Pour assurer la sécurité du réseau de chauffage à distance et fournir l’appoint d’hiver, les SiL prévoient d’utiliser uniquement du biogaz (local et importé). Des gaz à bas carbone – hydrogène et méthane de synthèse produits à partir d’électricité renouvelable (Power-to-Gas) – seront introduits, probablement entre 2040 et 2050 ou plus tôt si les développements technologiques le permettent à un coût raisonnable.

Proposer des solutions de contracting

Les bâtiments n’étant pas reliés ni au réseau de chauffage à distance, ni à celui de gaz, seront équipés de systèmes indépendants, en majorité des systèmes de pompes à chaleur alimentées par de l’électricité renouvelable. Ces solutions sont proposées sous forme de contracting: les SiL réalisent les installations et les exploitent en restant propriétaires, ce qui décharge le propriétaire du bâtiment de l’investissement et de la responsabilité de la fourniture de chaleur.

Financement

Ce scénario permet d’aboutir à des émissions de CO2 directes réduites de 96% à l’horizon 2050. Le solde des émissions – constitué par l’énergie grise liée aux nouvelles productions de chaleur – sera compensé par des systèmes de capture et de stockage du carbone. Actuellement en développement, ces technologies devraient arriver à maturité avant 2050.

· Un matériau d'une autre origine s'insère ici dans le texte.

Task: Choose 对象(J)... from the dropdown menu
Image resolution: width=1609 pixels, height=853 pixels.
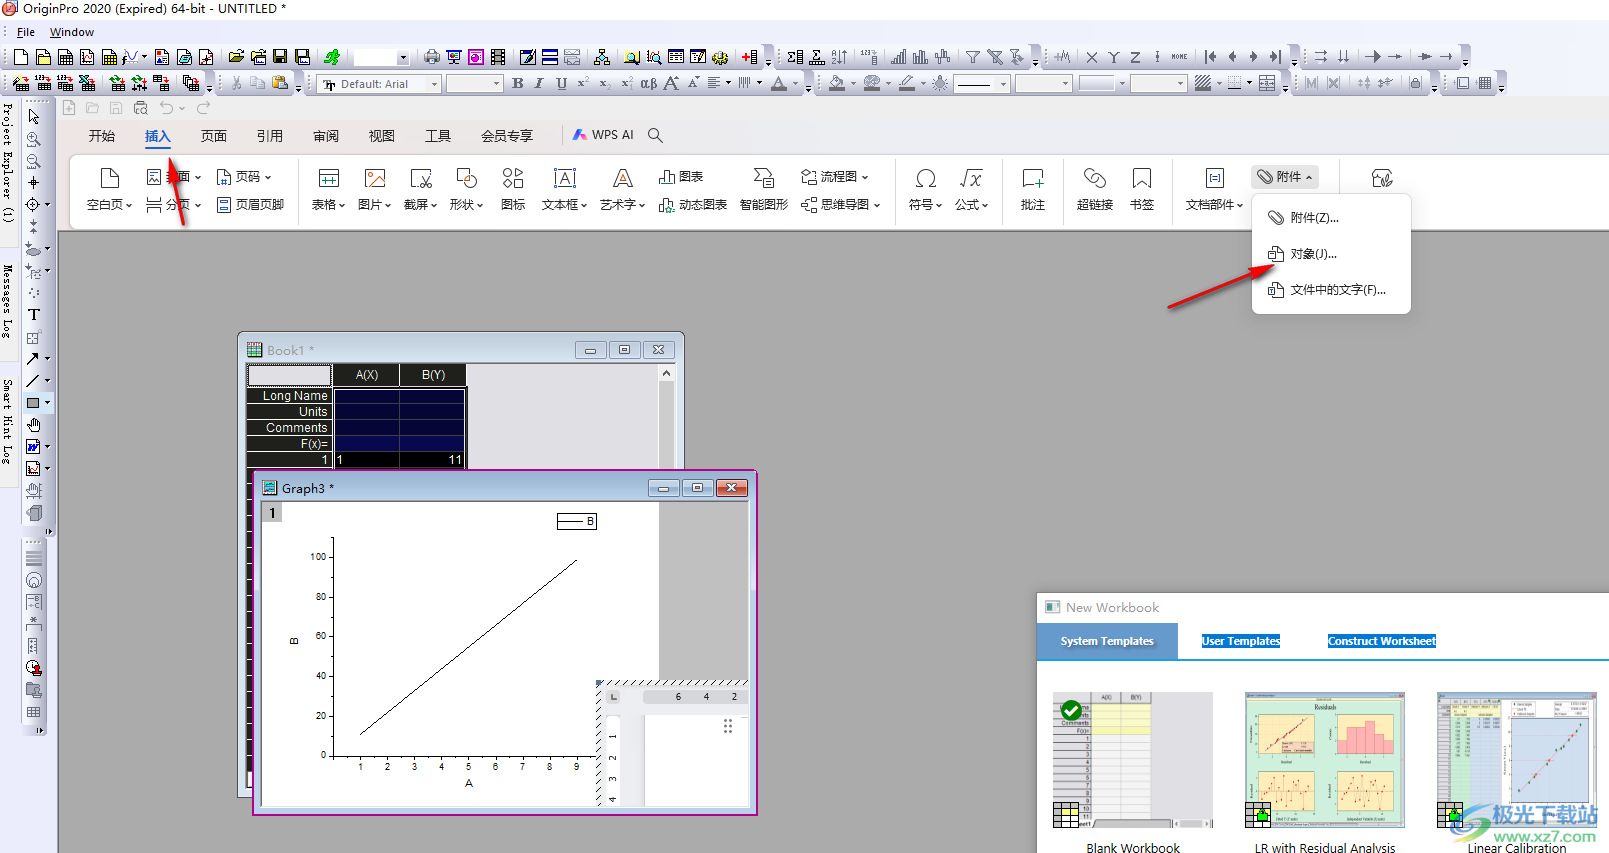Action: pos(1313,254)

Cette décarbonisation des réseaux thermiques nécessitera des investissements importants de l’ordre de 1,1 milliard sur 30 ans, soit environ 900 millions de francs pour le développement des productions de chaleur renouvelable locale et 200 millions pour le développement et le renouvellement du réseau de chauffage à distance.

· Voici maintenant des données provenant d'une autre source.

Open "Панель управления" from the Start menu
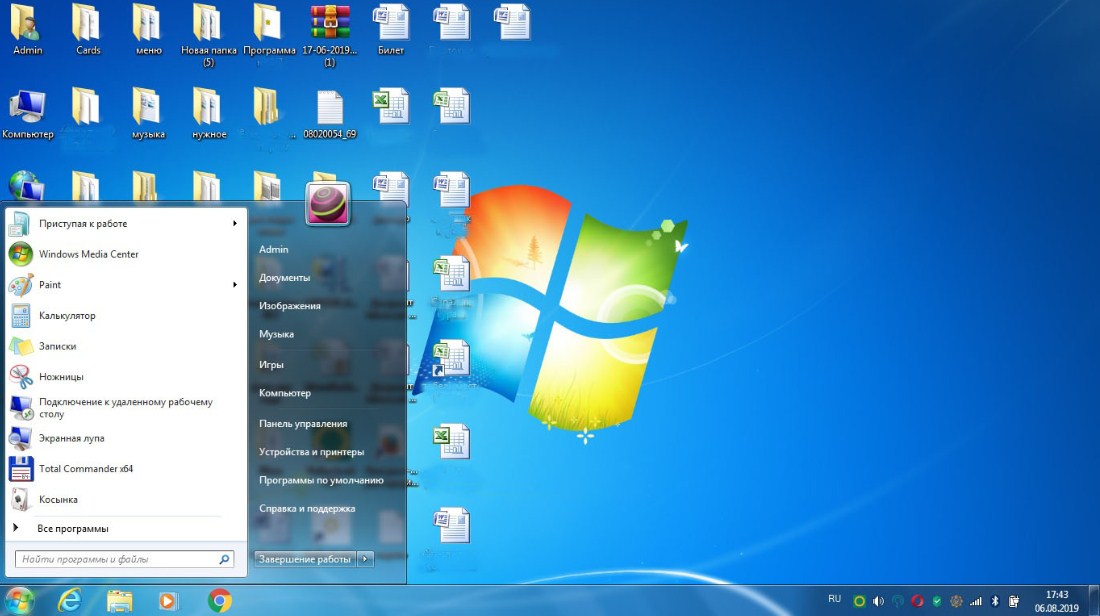The height and width of the screenshot is (616, 1100). click(303, 423)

Ces investissements seront financés en partie par une augmentation des tarifs de la chaleur. Celle-ci sera toutefois absorbable pour les ménages en raison de son déploiement progressif reposant sur une mutualisation des coûts. De plus, cette augmentation sera inférieure à la hausse des coûts des combustibles fossiles prévue dans les trente ans à venir. Ces investissements impliquent également de nouvelles recettes pour le chauffage à distance, équivalentes au revenu actuel issu du gaz naturel, permettant de contribuer à l’équilibre des finances communales à long terme.